Southern NH Flying Eagles

Last year I checked out a couple of fields and clubs, joined a couple, but never made it out. Yesterday I renewed my membership with the Southern New Hampshire Flying Eagles, AMA Clube 2417, in Merrimack, NH. No electricity, but they have a great geotex runway!

Flying there today was a small crowd, which allowed me to fly a couple of times. I met Carl, who greeted me right after I arrived, friendly and welcoming! Then Tom, a 17 yo with "the touch", and his dad, Bob. Tom is an intro pilot instructor. Chris showed up later. I really felt welcomed, and comfortable flying. Some kids showed up with their dad and Tom took them up on a buddy box. A touch breezy but not bad at all.

 

The stations are well designed and made. I love the transmitter holders, and that they designed in a fold-away foam support for putting the airplane in upside down!
 
Trees at the North end of the geotex runway.
 
 
Runway 18 (looking south). Once you cross the low end trees on the north end there's a long approach to the threshold. The planes seem to eat it up in a hurry though. Yes, those trees at the south end are very, very tall, and very, very close.
 
 
Looking across the runway to the stations which are on the west side of the field.
 
 
Runway 36, looking north. Those are the low trees, and they are further back than they look. Getting used to where they are is a challenge. You can see the grass landing strip to the right.
 
 
Looking at the stations from the south end of the field.

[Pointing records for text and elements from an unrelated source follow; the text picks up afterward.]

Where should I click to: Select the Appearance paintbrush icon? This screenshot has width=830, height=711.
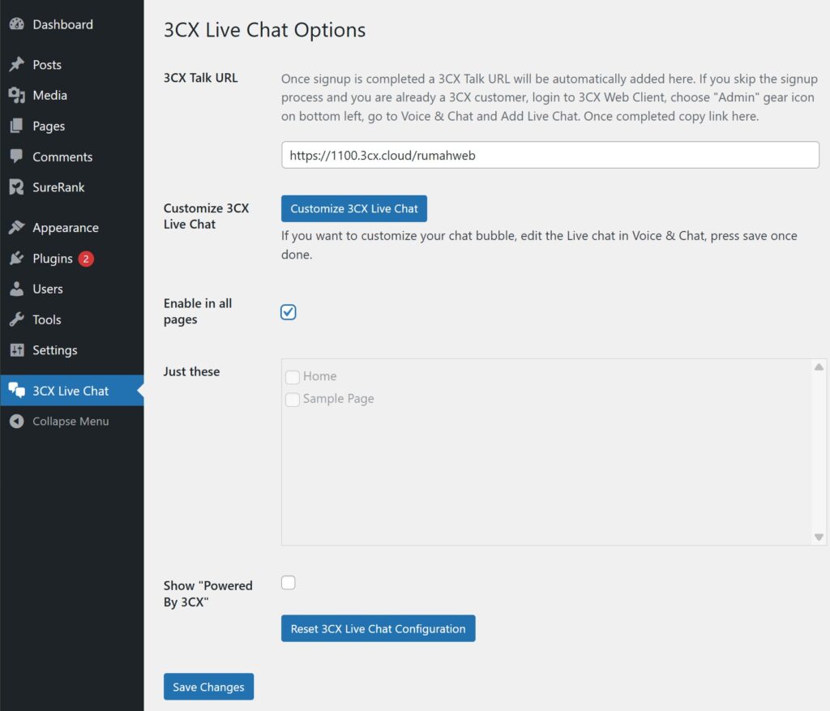coord(16,227)
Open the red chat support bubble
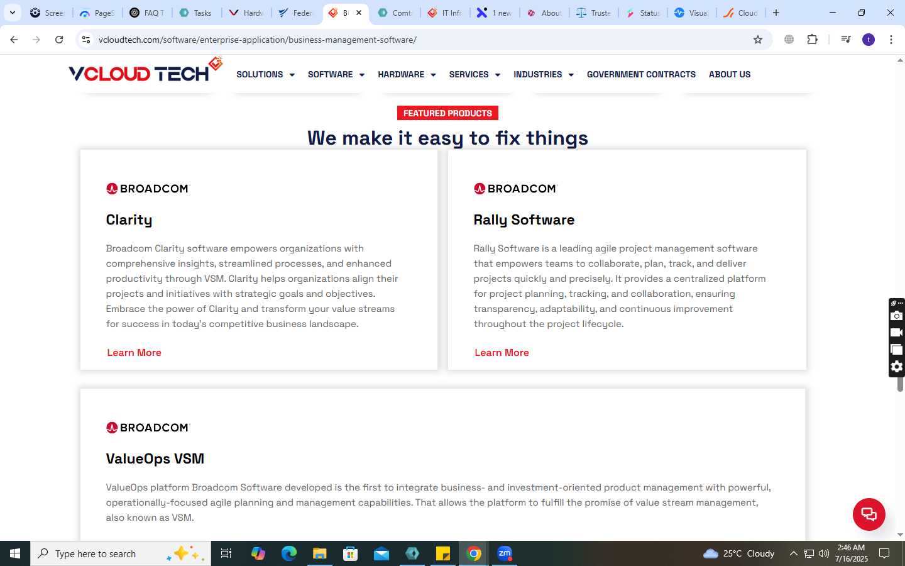 pyautogui.click(x=869, y=514)
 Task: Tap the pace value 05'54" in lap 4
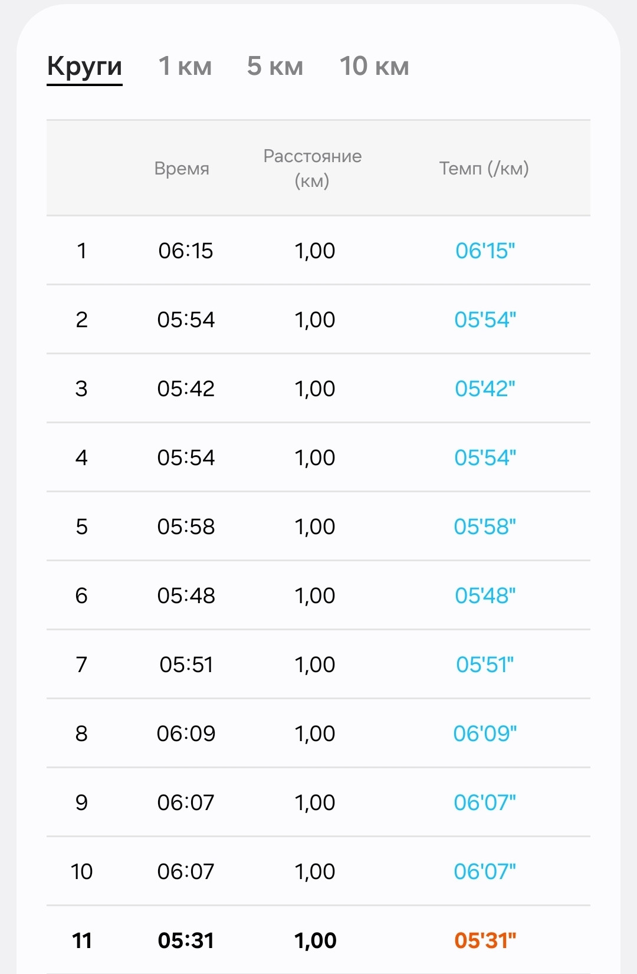(485, 458)
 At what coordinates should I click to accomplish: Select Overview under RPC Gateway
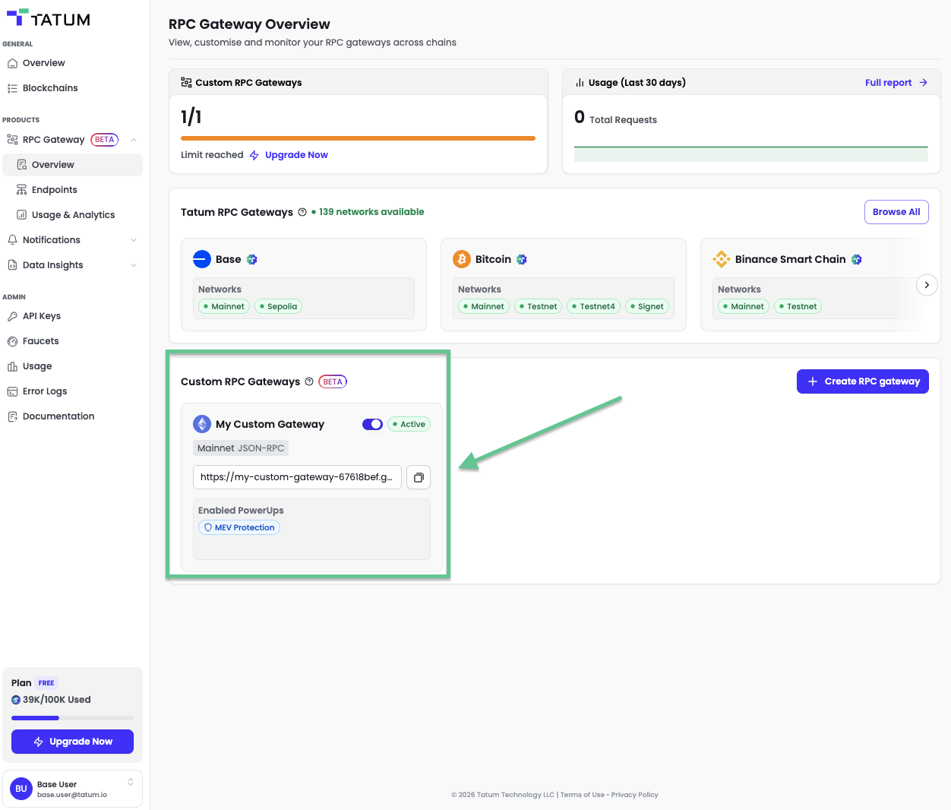point(51,164)
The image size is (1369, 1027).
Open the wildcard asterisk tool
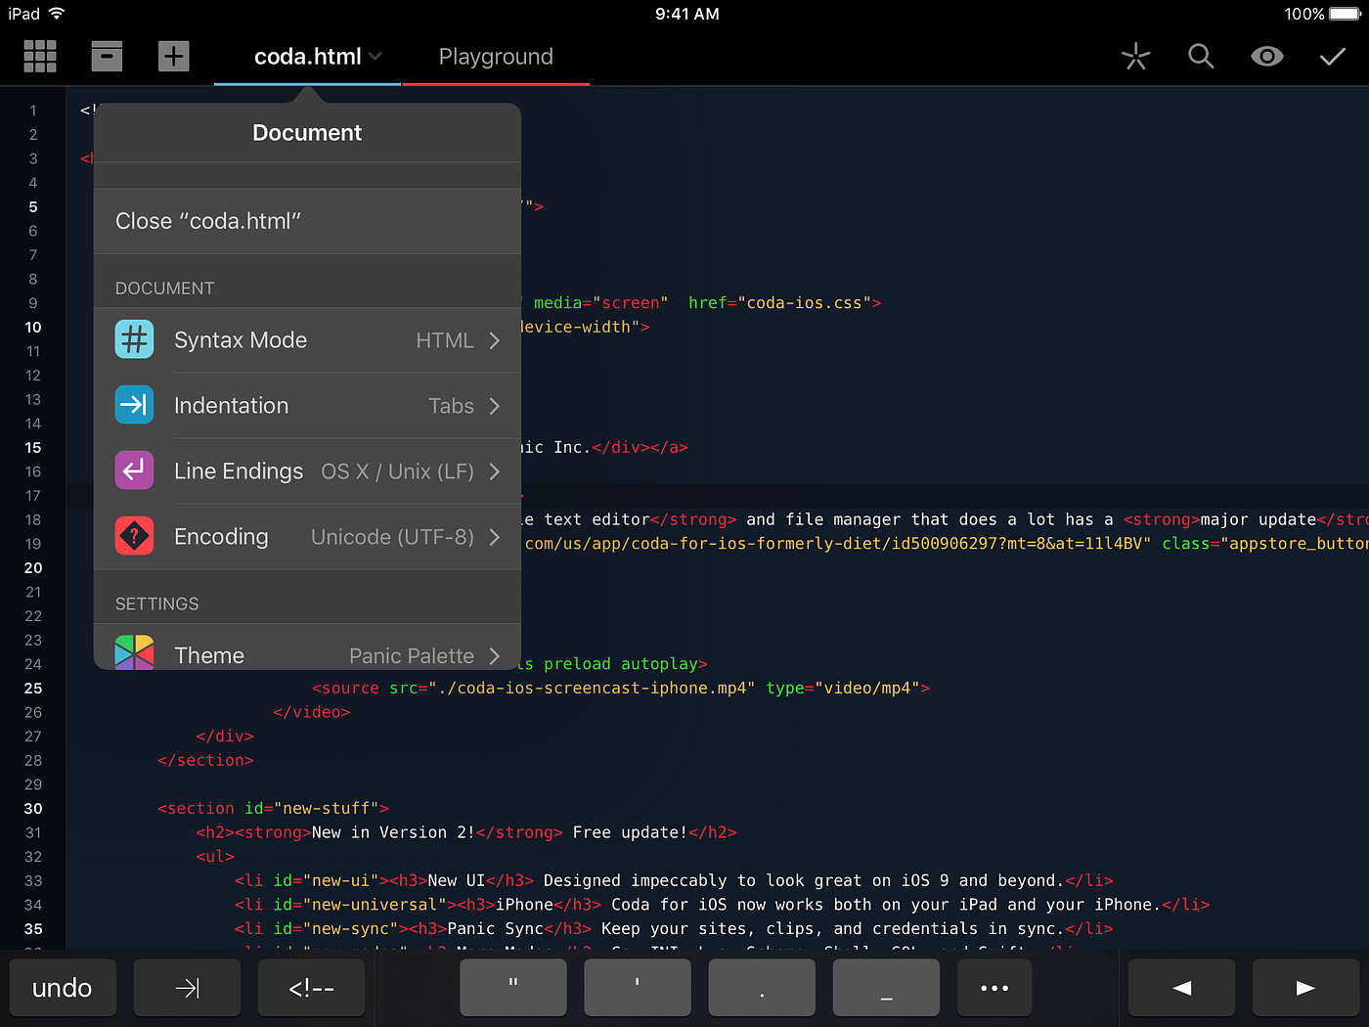[x=1135, y=57]
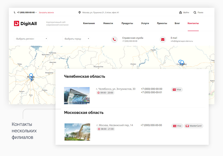Screen dimensions: 223x156
Task: Click the red envelope E-mail icon
Action: click(x=163, y=40)
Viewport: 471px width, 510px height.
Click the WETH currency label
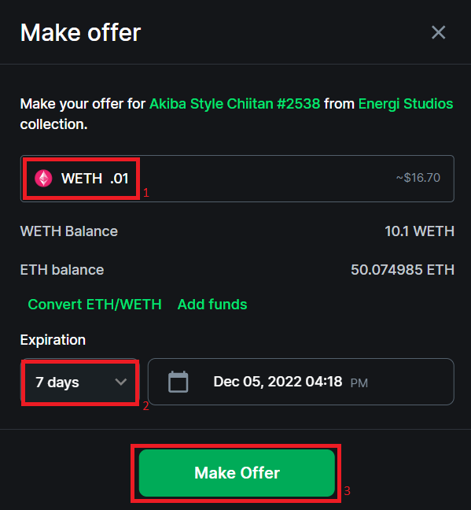click(82, 179)
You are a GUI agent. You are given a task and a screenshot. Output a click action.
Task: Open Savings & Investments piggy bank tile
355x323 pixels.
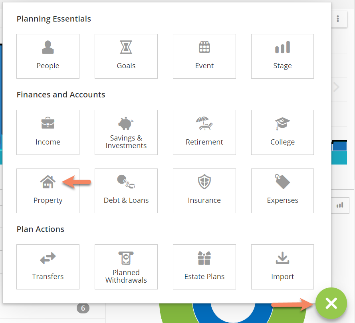pyautogui.click(x=126, y=132)
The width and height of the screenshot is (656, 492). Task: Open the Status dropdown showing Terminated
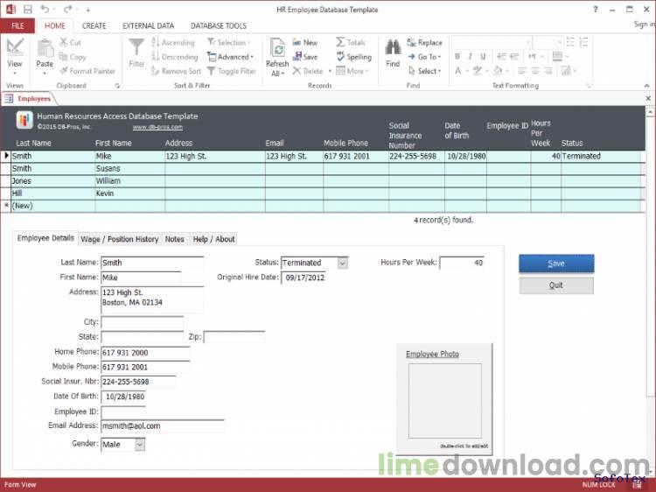click(343, 263)
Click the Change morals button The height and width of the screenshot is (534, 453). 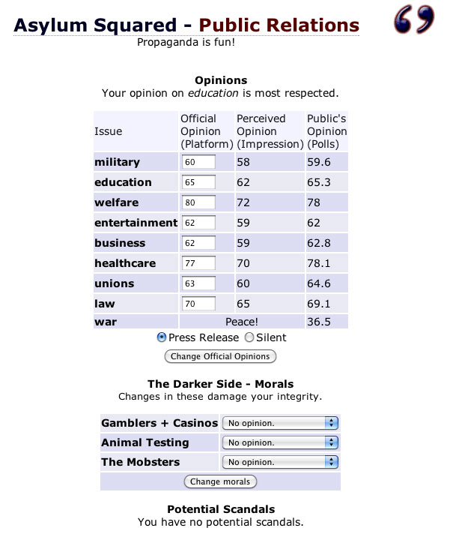click(x=220, y=482)
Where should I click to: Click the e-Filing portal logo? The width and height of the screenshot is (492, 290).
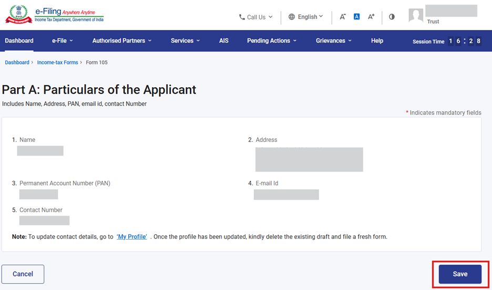pos(55,15)
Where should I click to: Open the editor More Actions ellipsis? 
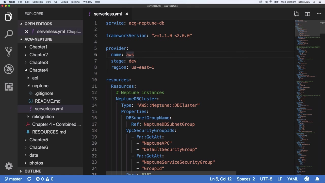coord(319,14)
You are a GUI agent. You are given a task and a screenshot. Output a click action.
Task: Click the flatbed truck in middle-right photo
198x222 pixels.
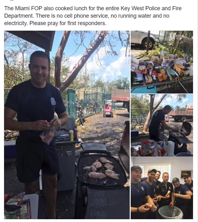[x=180, y=115]
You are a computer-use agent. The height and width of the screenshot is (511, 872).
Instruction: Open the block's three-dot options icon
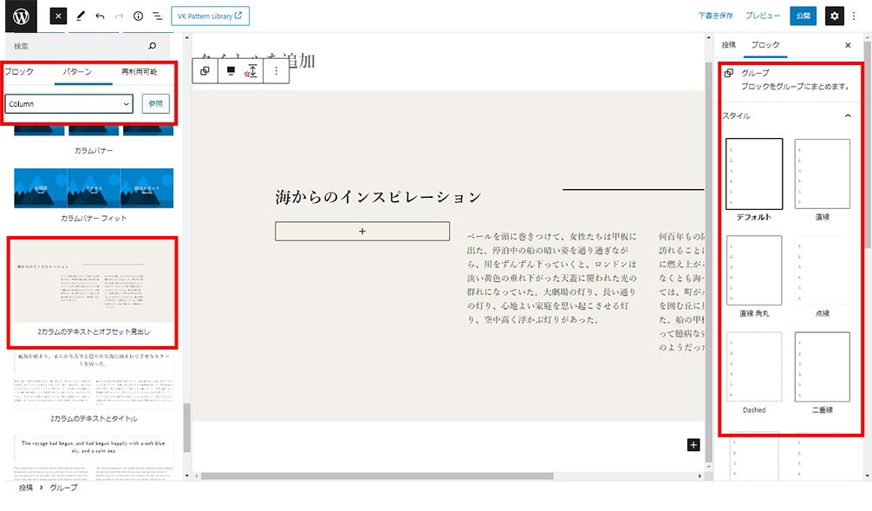276,70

I flew several packs, flying the Alpha Sport 450, the first plane I always fly at any new field. I mentioned in a previous post that the MX-Bach had its rudder go over hard and stay. Nothing mechanical, leaving only some programming issue. I had to remove the control arms and reset it. It had not stripped. Well, today the Alpha Sport did the same thing. Hard landing, and all of the sudden the rudder was over hard and I had to climb out over the pits and it was all I could do to control her. Back in the pattern and brought her down successfully. When I got home I had to remove and reset the control horn, and on again, it was not stripped and the programming had not changed. This is wierding me out... Is there something wrong with my DX8?

Fortunately I also brought the Ultimate and the Pulse, which flew perfectly. Set up differential ailerons on the Ultimate and the worked pretty well! Will try them on all my planes.

I like this club so far. These guys were good ambassadors. It will take some time for me to get used to flying out of the bowl the trees create, and landing on the geotex runway. It requires a bit more precision, and I am excited about that. Not that there is a good place to crash, but here, there is no good place to crash. It's nice to have some skilled people to watch and learn from. I look forward to coming back!